PHOENIX (Reuters) - Five sets of skeletal human remains have been discovered hidden in unusual circumstances in Arizona's remote desert in an area used as a smuggling corridor with Mexico, and investigating authorities said on Friday they have not ruled out foul play.
The Pima County Medical Examiner said U.S. Border Patrol agents discovered the remains, partially covered by rocks, on Tuesday near the town of Sells on the Tohono O'Odham Reservation, about 130 miles south of Phoenix.
"It's not a typical migrant death site. Usually that's people laying under a tree because it got too hot, and they're on the surface of the ground and nobody tried to bury them," Chief Medical Examiner Gregory Hess told Reuters.

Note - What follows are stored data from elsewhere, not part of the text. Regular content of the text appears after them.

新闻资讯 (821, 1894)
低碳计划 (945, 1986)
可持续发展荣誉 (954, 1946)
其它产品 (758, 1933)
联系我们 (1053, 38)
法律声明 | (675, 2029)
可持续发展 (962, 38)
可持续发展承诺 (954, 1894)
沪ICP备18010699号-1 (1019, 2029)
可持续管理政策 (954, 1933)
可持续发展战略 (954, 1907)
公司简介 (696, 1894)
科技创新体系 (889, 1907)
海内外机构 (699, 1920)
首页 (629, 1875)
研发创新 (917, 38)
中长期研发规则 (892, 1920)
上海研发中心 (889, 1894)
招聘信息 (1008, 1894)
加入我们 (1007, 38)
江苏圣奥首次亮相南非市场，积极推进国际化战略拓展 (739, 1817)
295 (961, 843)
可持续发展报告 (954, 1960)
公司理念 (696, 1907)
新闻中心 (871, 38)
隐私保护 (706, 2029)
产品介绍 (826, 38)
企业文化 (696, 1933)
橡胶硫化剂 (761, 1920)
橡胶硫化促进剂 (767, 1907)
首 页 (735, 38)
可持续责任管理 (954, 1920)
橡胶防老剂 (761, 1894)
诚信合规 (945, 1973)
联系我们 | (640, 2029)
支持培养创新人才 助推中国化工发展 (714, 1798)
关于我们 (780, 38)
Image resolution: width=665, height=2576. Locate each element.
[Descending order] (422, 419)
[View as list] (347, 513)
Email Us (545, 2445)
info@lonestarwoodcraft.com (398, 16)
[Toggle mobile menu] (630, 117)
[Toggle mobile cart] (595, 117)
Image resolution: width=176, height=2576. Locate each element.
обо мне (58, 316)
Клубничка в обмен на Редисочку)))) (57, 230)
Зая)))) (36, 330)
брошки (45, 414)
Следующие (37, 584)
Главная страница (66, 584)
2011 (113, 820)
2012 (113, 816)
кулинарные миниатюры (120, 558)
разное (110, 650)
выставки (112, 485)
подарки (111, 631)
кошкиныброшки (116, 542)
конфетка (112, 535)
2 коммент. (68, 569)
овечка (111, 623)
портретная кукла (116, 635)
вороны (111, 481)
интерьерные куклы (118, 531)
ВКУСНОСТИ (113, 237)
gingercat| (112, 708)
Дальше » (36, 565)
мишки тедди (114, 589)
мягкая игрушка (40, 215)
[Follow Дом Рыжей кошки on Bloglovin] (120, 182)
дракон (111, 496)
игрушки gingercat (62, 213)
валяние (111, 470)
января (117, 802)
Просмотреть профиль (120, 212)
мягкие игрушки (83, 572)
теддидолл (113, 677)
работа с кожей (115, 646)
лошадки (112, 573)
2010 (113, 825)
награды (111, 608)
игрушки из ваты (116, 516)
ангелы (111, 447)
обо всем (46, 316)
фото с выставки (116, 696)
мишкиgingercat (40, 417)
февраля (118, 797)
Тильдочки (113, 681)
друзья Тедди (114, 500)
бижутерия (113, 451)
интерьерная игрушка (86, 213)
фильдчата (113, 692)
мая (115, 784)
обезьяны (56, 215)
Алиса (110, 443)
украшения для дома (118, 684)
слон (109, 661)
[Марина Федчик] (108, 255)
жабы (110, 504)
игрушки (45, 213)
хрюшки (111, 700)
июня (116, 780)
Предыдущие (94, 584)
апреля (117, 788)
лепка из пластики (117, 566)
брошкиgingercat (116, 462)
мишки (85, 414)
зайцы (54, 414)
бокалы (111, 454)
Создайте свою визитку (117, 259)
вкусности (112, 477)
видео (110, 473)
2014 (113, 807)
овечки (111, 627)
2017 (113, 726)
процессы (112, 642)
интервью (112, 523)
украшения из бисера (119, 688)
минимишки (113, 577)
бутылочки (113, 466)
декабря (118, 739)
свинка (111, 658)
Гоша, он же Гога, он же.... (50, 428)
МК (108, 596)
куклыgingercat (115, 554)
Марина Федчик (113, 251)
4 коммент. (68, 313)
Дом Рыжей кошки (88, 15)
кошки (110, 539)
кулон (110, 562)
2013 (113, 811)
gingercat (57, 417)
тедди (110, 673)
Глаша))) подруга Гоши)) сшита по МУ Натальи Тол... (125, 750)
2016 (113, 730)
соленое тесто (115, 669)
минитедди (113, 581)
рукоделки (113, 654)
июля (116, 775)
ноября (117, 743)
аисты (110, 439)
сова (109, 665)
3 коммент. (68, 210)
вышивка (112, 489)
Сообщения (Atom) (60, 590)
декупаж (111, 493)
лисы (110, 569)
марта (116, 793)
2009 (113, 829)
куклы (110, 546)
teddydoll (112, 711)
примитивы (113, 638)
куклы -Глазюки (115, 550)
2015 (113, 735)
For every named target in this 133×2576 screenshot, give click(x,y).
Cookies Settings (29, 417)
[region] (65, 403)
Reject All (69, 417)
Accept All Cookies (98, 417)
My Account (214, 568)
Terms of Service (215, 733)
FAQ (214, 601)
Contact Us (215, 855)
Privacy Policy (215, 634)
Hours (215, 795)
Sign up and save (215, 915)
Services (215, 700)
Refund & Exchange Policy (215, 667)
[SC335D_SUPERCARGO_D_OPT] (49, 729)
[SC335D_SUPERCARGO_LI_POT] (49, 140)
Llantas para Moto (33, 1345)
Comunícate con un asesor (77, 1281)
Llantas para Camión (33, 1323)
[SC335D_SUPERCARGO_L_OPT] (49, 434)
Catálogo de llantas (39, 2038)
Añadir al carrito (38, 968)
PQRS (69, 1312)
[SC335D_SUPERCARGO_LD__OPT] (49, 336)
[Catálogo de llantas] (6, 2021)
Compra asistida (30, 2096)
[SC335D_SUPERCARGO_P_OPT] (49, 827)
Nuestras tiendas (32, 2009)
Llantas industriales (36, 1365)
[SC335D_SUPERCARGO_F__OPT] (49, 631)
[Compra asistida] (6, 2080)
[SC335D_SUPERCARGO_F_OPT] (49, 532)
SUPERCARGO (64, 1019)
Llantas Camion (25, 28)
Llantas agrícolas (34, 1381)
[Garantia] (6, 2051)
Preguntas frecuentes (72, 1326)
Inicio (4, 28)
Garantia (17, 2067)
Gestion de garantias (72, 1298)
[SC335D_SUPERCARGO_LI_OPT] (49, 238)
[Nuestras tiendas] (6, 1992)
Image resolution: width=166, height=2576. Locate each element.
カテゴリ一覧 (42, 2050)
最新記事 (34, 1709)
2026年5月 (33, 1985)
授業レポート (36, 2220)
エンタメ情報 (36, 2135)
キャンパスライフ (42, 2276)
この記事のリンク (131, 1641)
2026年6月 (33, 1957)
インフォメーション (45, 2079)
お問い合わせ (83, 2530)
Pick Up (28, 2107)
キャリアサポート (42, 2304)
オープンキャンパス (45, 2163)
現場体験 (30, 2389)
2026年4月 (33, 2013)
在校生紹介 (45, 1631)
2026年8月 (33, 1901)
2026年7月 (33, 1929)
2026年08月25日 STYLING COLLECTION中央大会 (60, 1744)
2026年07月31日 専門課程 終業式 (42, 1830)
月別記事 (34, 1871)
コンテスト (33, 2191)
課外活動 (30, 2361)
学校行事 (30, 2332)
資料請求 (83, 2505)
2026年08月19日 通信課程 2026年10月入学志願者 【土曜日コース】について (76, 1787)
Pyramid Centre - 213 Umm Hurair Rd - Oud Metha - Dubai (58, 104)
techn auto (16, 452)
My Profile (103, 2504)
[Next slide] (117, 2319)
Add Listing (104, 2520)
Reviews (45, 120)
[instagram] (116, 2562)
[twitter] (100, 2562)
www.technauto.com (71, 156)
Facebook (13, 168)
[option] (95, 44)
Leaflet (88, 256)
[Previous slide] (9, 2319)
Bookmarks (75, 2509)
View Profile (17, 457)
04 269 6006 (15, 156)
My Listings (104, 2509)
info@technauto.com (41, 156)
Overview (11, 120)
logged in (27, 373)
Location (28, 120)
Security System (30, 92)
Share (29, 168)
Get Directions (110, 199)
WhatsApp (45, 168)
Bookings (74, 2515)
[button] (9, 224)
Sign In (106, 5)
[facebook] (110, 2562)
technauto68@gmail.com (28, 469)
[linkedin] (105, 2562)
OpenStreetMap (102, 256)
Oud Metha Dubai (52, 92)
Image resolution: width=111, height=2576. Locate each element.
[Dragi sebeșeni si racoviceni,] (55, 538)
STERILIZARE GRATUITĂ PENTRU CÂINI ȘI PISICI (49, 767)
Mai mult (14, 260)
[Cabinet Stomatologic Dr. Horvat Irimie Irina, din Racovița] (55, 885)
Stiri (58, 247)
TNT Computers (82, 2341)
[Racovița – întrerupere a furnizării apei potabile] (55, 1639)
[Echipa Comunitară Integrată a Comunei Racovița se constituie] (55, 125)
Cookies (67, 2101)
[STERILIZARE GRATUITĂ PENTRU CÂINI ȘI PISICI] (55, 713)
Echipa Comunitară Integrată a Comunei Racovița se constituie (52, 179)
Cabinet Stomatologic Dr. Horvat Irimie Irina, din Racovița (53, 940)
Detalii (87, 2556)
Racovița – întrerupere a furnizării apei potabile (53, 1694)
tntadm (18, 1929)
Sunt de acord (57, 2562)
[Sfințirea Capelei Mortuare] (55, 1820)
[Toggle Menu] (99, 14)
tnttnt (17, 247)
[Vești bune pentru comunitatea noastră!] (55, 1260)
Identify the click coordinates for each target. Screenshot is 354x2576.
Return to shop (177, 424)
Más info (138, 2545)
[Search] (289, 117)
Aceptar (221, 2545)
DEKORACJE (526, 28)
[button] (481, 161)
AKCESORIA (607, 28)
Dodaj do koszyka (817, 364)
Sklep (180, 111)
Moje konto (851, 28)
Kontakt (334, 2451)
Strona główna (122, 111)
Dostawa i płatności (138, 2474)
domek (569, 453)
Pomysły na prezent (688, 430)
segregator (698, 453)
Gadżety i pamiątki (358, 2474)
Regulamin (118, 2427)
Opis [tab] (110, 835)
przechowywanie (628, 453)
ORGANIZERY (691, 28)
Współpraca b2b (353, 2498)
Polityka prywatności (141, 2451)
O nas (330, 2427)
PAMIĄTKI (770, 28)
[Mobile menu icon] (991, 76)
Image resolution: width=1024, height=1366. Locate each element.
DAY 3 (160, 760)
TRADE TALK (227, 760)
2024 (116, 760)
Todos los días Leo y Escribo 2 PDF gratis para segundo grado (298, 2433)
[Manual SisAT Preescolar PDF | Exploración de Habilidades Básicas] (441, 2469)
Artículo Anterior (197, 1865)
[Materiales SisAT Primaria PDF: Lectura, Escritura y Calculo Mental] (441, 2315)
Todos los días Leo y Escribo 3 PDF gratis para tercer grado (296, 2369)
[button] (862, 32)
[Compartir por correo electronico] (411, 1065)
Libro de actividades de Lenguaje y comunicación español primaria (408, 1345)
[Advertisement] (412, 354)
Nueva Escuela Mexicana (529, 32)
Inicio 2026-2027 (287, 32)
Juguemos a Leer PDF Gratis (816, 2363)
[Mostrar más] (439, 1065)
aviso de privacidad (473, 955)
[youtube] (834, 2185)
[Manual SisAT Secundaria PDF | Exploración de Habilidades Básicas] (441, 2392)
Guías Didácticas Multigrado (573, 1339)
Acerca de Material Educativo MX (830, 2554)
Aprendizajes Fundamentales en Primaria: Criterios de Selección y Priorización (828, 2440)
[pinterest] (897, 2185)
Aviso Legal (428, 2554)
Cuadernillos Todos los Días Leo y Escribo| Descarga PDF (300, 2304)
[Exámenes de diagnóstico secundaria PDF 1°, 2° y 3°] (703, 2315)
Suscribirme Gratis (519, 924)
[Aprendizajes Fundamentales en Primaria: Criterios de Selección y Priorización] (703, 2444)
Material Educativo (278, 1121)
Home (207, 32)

"The remains were partially covered with rocks and we're not sure if that's an attempt to hide (them) or if somebody just buried them there for some other reason ... or whether or not that indicates foul play or what's going on,"
The Tohono O'Odham Police Department, which is the leading the investigation, did not immediately return a call seeking comment. The Tucson sector Border Patrol confirmed the discovery but declined further comment.
Arizona straddles a well trafficked corridor for human and drug smugglers from Mexico. While border crossers' deaths are common, mostly caused by heat exposure in the summer months, the circumstances in which these remains were found were not typical of border crosser fatalities, Hess said.